EUR/USD strength post the ECB meeting didn’t last long at all and the pair is now trading a touch below 1.36. The pair is currently holding a tight range with some limited moves there on the back of bank holidays for France and Germany.
China data could be a dampener
Australia also had a bank holiday yesterday and the market returns to trade today after missing out on a couple of bid economic readings. The first of these two is the US non-farm payrolls print from Friday and the second is China’s trade balance, which was released on Sunday. China’s trade balance showed a much bigger-than-expected surplus, primarily driven by a significant drop in imports. Imports for May were expected to be up 6%, but instead showed a 1.6% drop.
Some of Australia’s key commodities exports to China dropped off significantly and this will be a concern. Regardless, AUD/USD has held up relatively well and in fact continues to hold its ground above 0.93. The pair will be facing another test today, with CPI and PPI data due out. The data is due out at 11.30 AEST and CPI is expected to show 2.4% growth.

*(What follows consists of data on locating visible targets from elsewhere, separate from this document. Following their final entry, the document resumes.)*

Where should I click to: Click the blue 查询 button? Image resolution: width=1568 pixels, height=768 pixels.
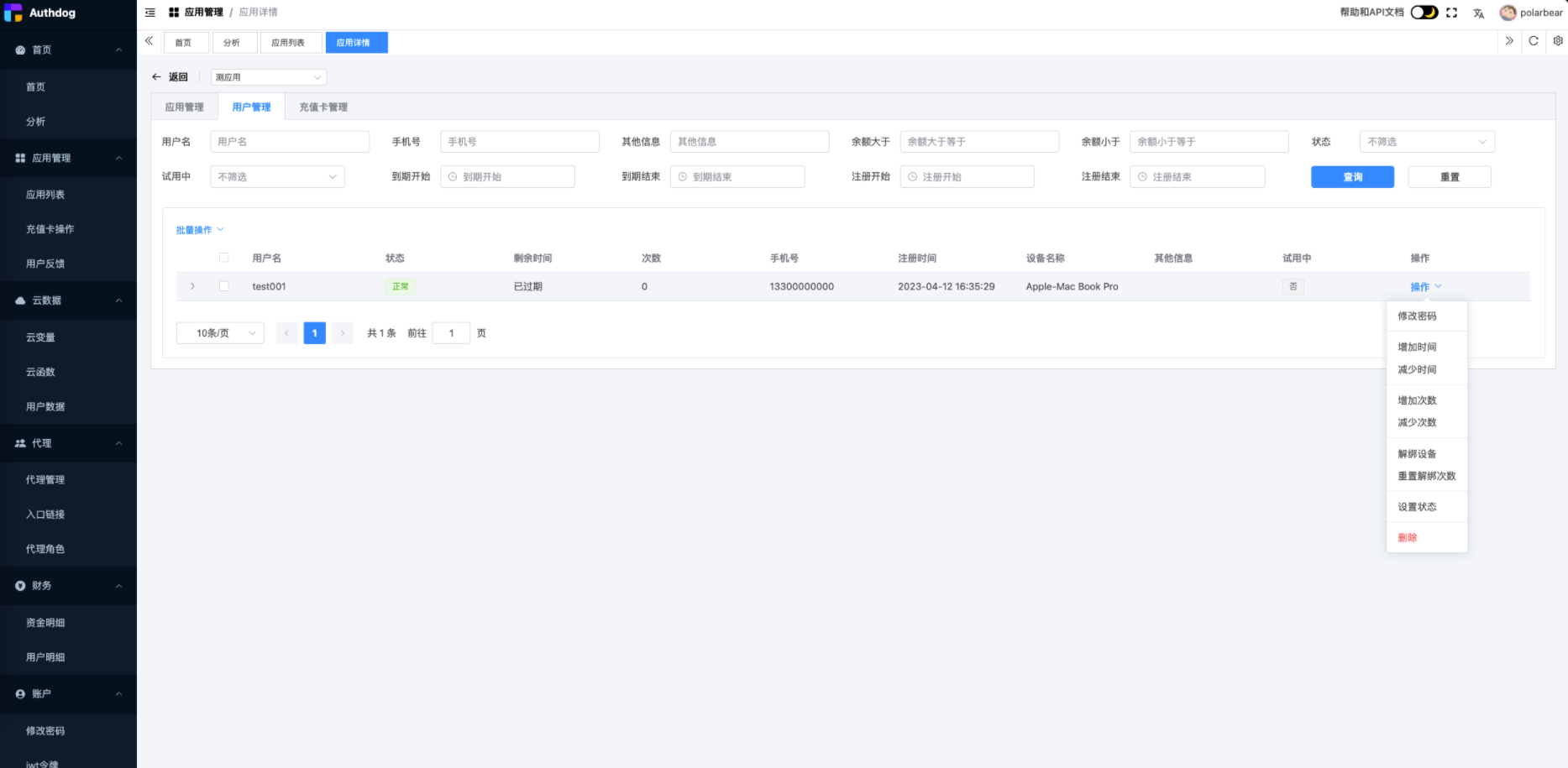[x=1352, y=177]
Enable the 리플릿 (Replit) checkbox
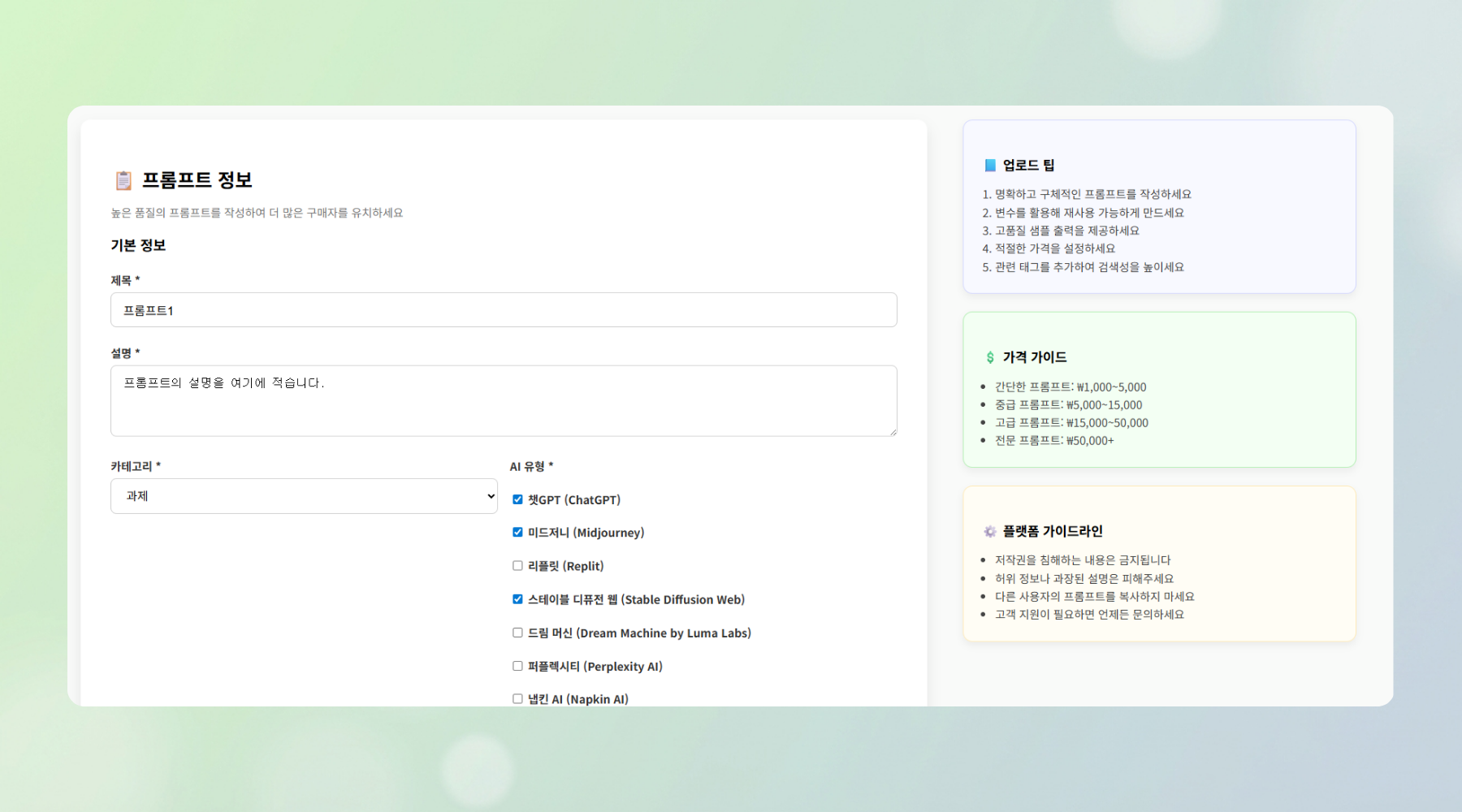This screenshot has width=1462, height=812. (517, 566)
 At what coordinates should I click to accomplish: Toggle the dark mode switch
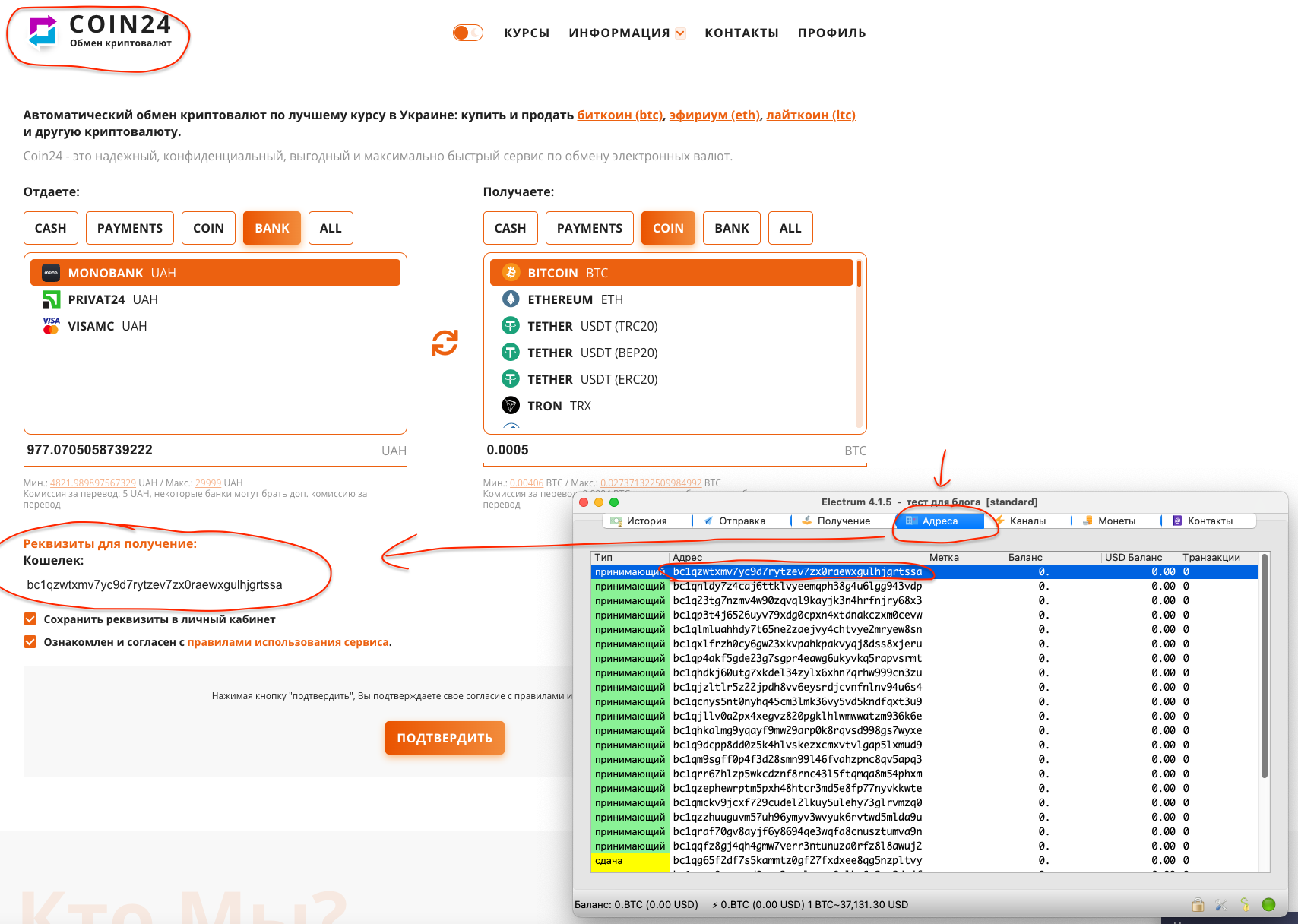click(468, 33)
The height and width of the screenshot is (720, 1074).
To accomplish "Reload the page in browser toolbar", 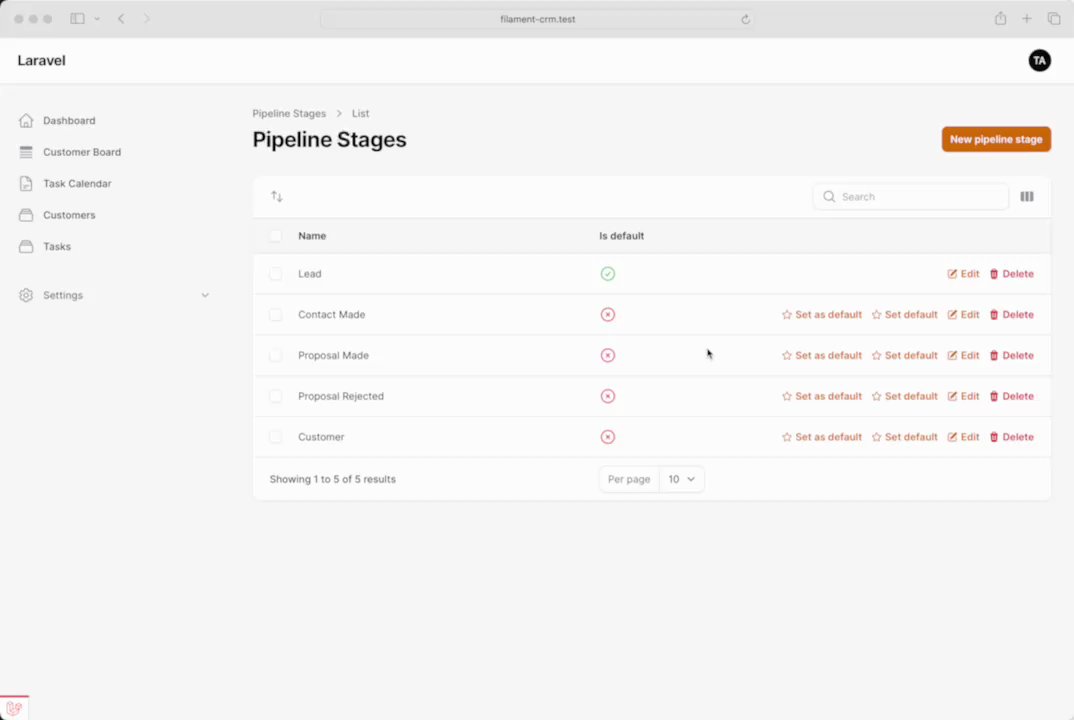I will coord(745,19).
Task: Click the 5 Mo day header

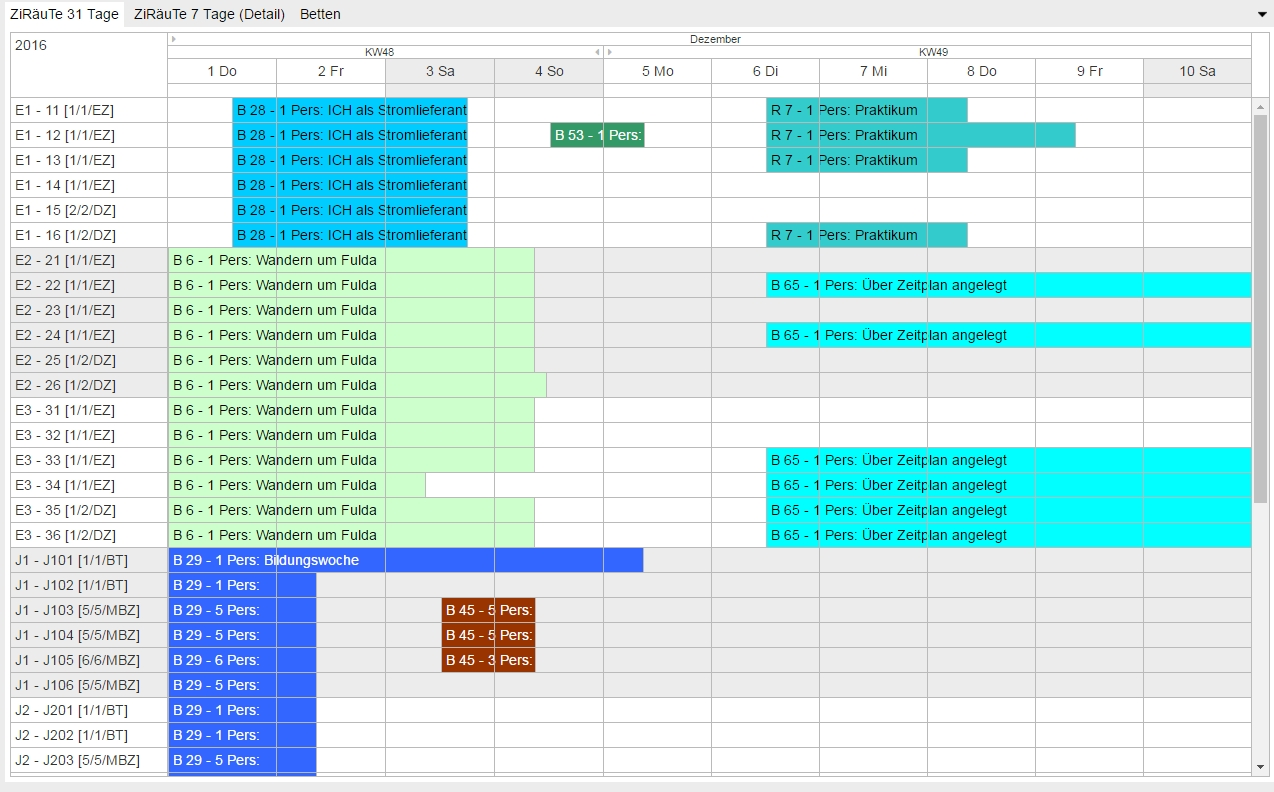Action: [657, 71]
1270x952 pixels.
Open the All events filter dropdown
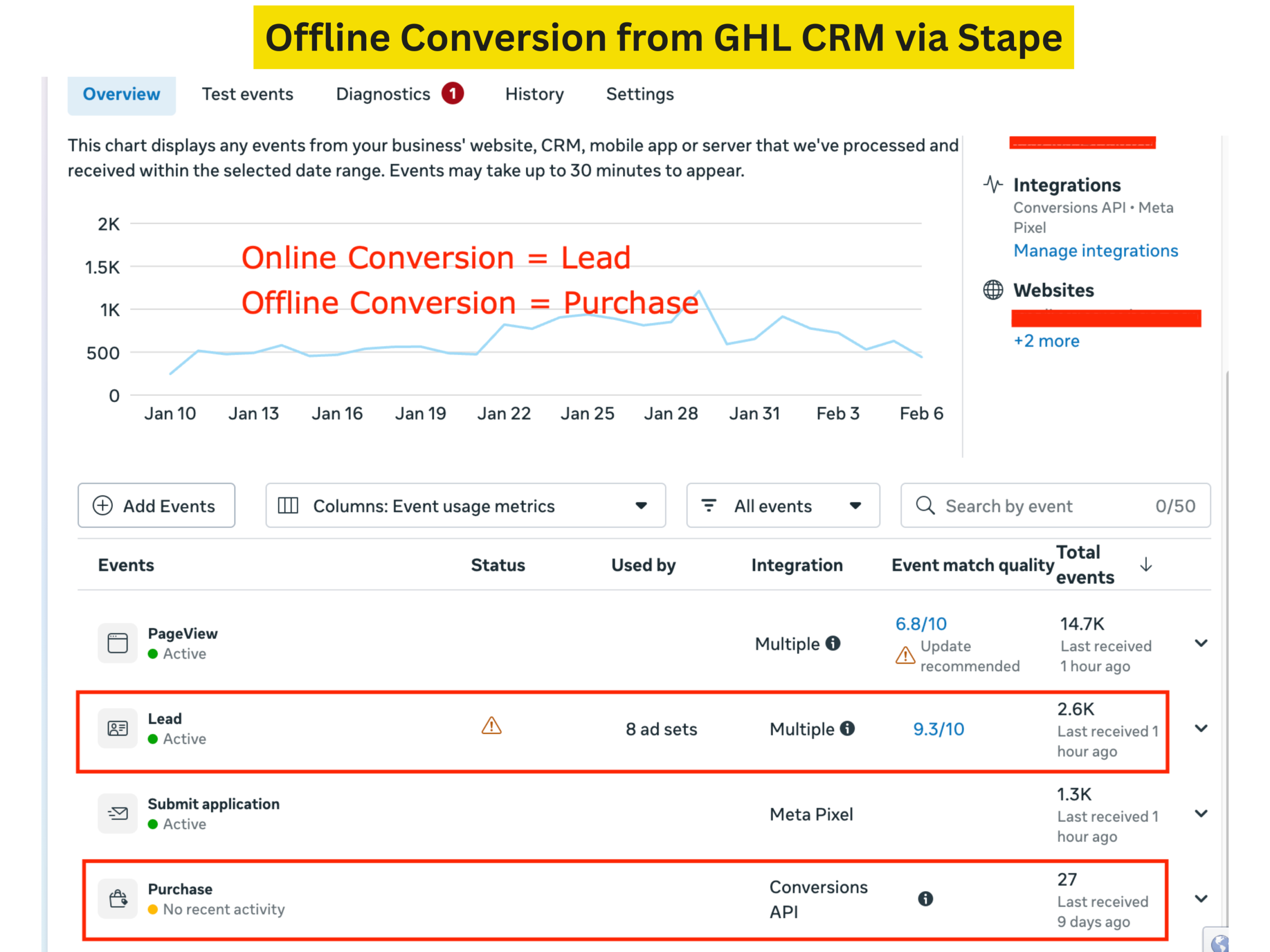[782, 506]
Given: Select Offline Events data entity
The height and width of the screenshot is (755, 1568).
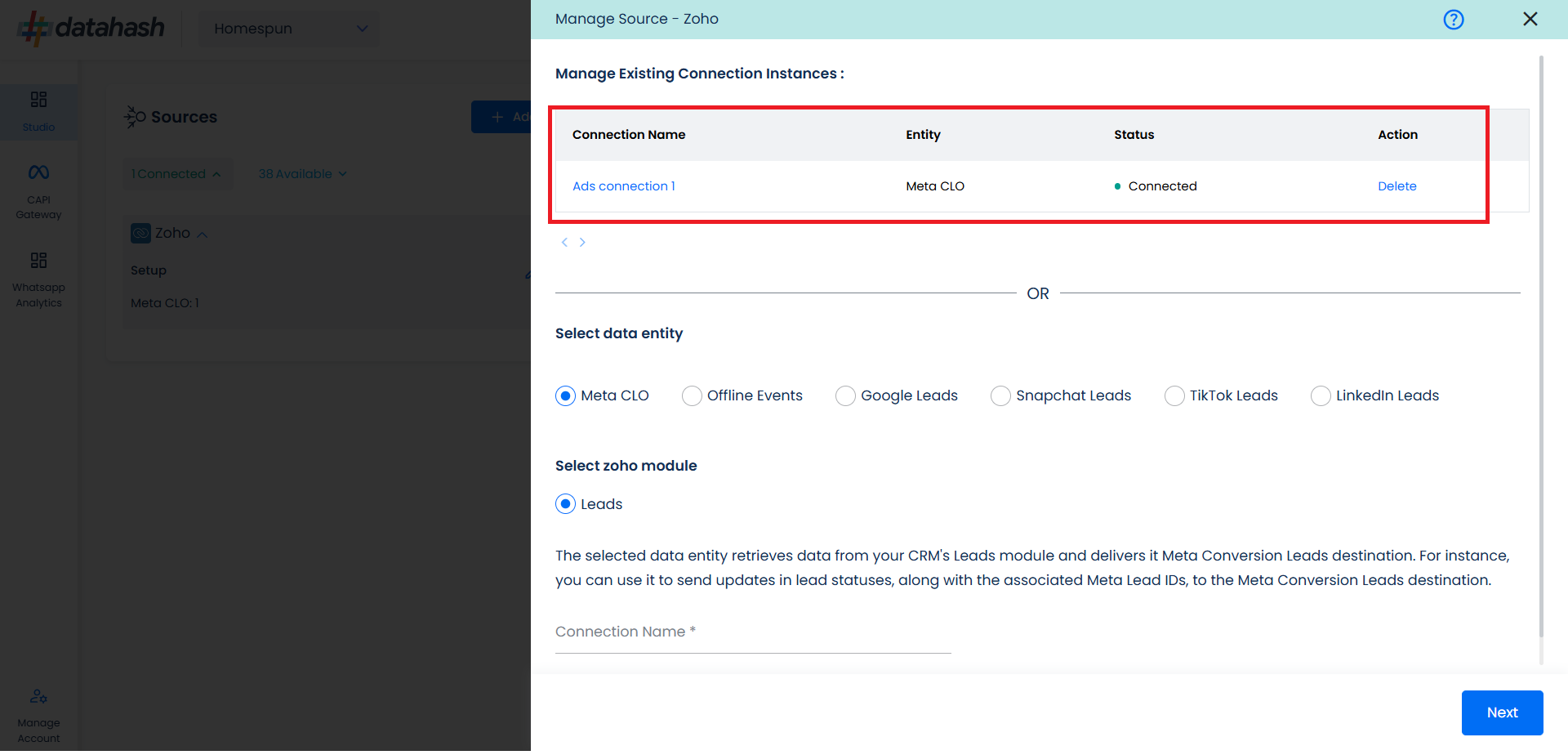Looking at the screenshot, I should (x=692, y=395).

Locally we have NAB business confidence, ANZ job ads and home loans data due out. As a result, AUD/USD could be in for a busy session today and will face some real tests if local data continues to show signs of strain. Ahead of the local market open, we are calling the ASX 200 up 0.5% at 5489. I expect to see some of the themes from last week continue, particularly in the resource space. China’s imports drop off won’t help the situation, particularly for the iron ore miners.